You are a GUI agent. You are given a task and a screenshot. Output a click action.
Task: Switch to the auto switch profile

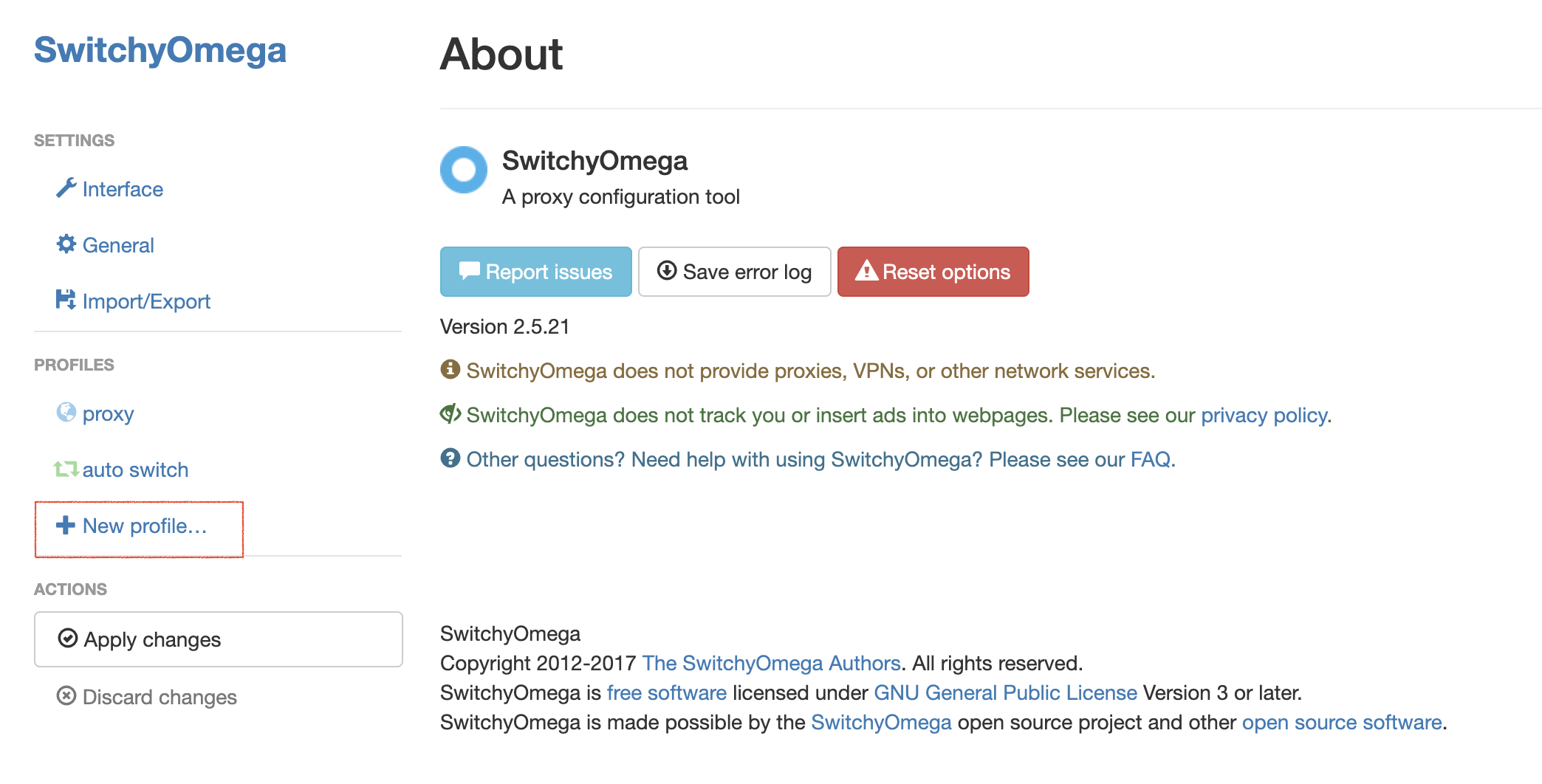click(x=135, y=469)

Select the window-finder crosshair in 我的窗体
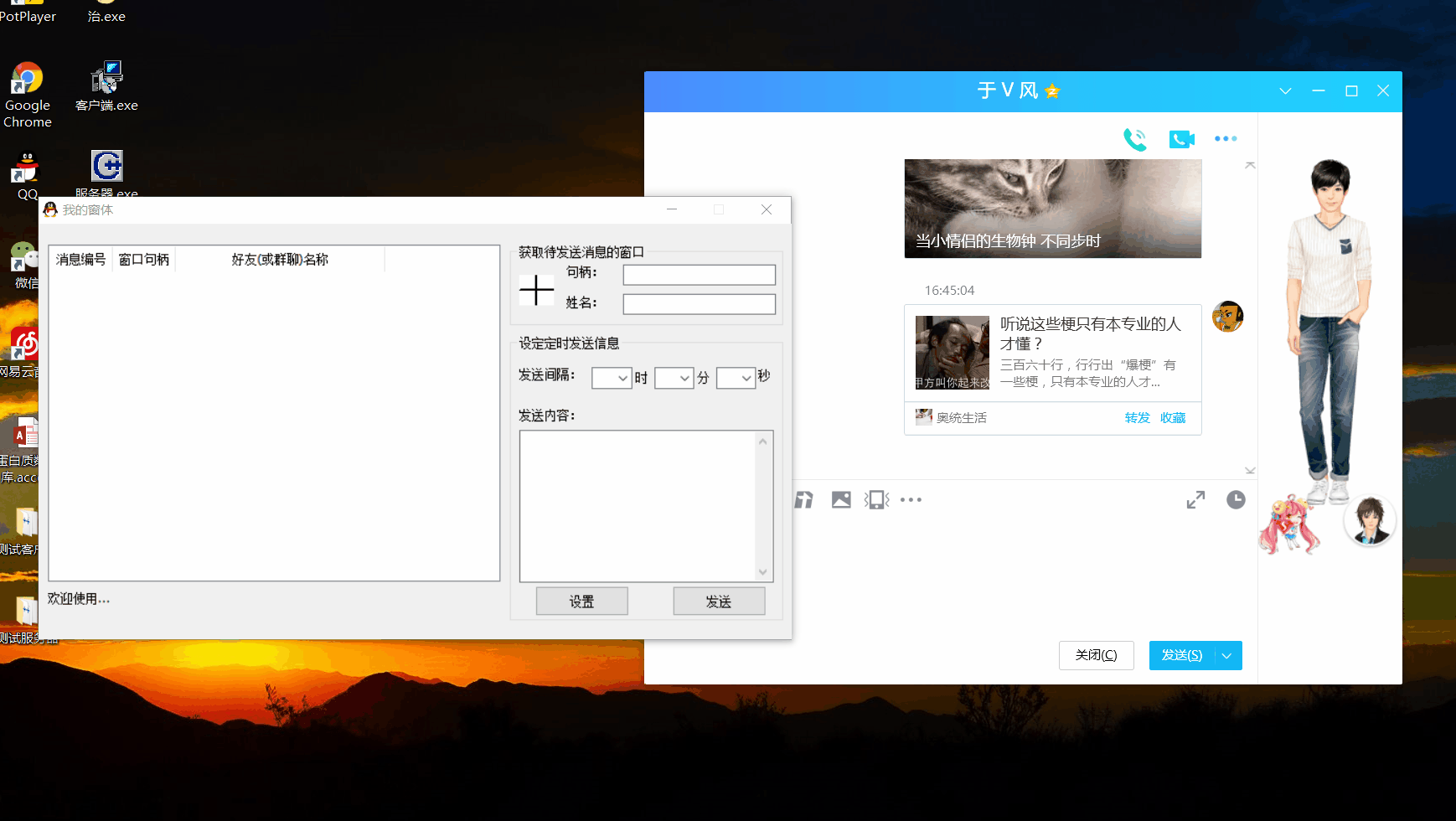click(x=536, y=291)
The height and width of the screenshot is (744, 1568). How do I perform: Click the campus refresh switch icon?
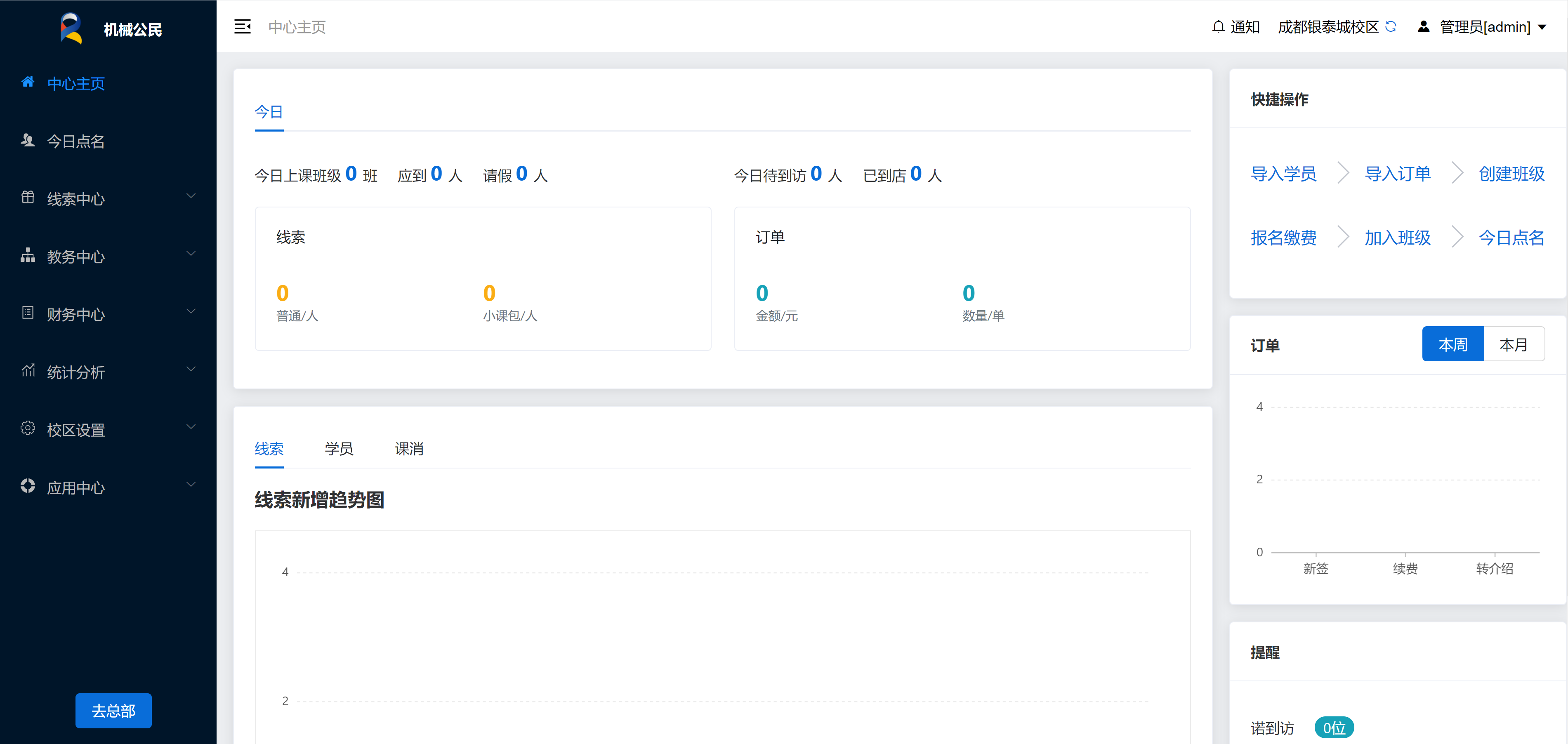coord(1391,27)
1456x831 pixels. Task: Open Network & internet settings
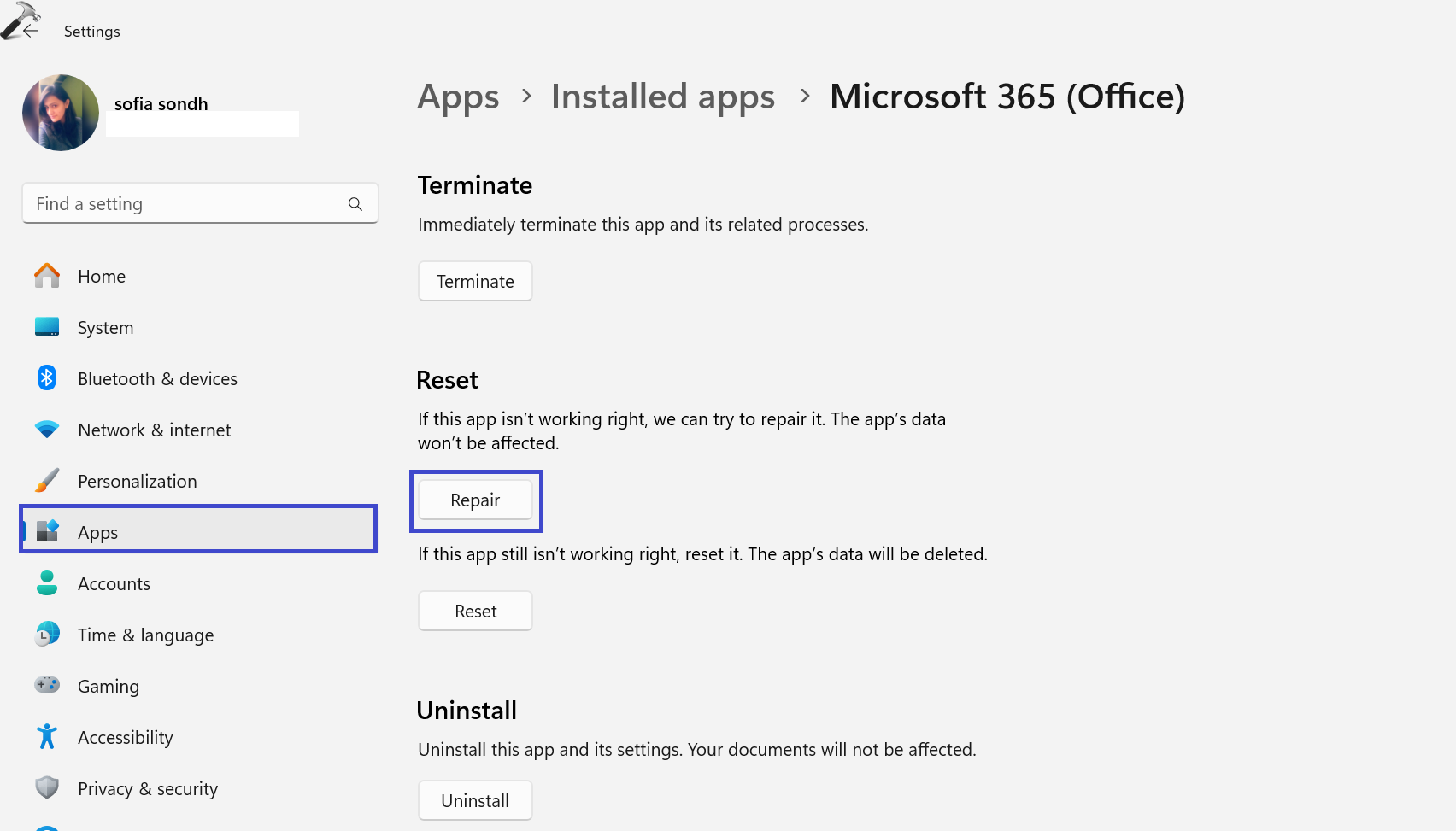click(47, 430)
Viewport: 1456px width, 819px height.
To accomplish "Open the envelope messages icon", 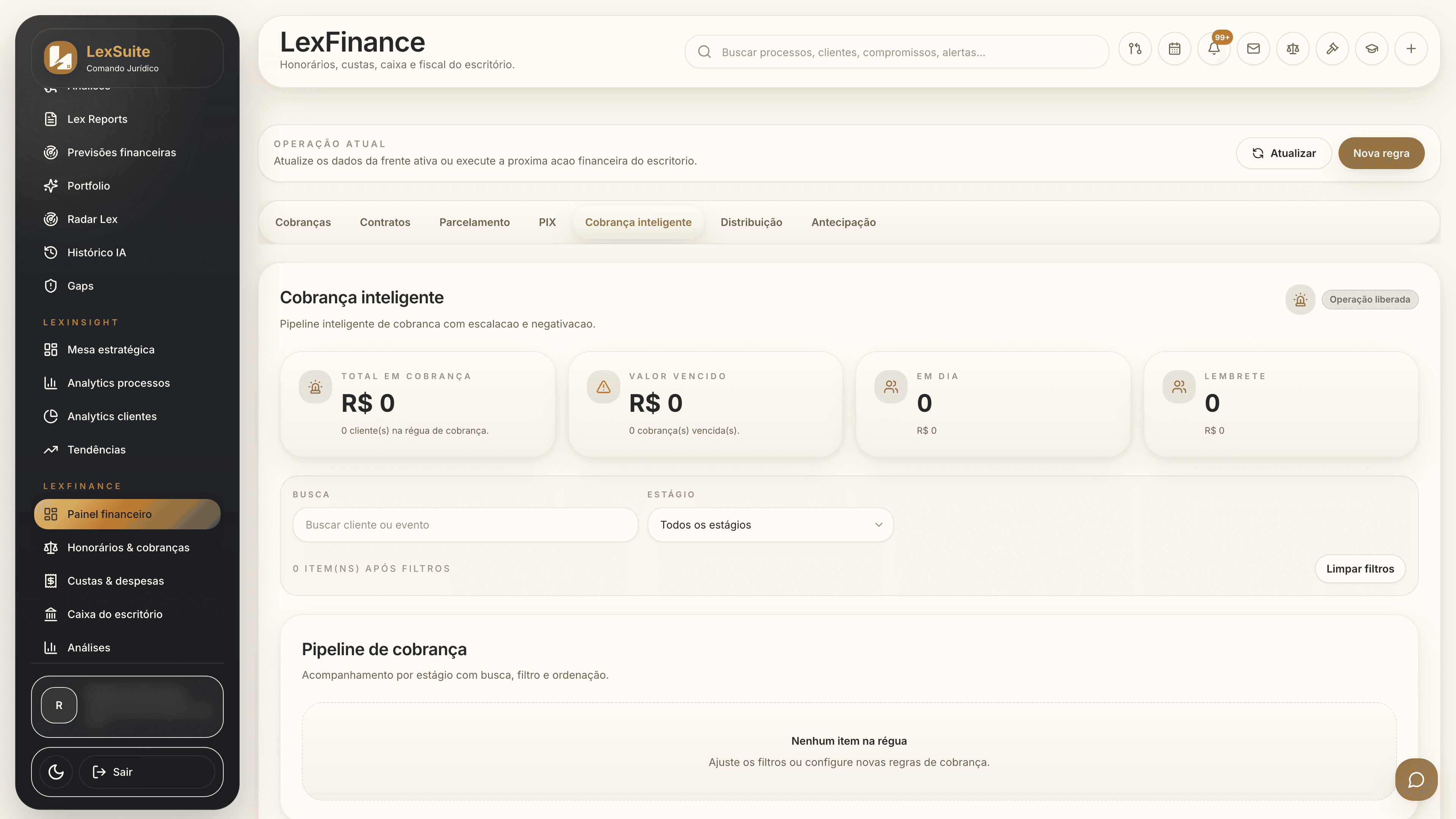I will [x=1253, y=49].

==*==

*EXERCISE AIM:*
Beginning with the line above that contains "The height and" and finishing with the line that contains "Viewport: 1456px width, 819px height.", print those lines exactly and only. Skip all pictures.

*WRITTEN ANSWER:*
The height and width of the screenshot is (744, 1568). How do I perform: Click the campus refresh switch icon?
coord(1391,27)
1456x831 pixels. Task: Open Network & internet settings
click(47, 430)
Viewport: 1456px width, 819px height.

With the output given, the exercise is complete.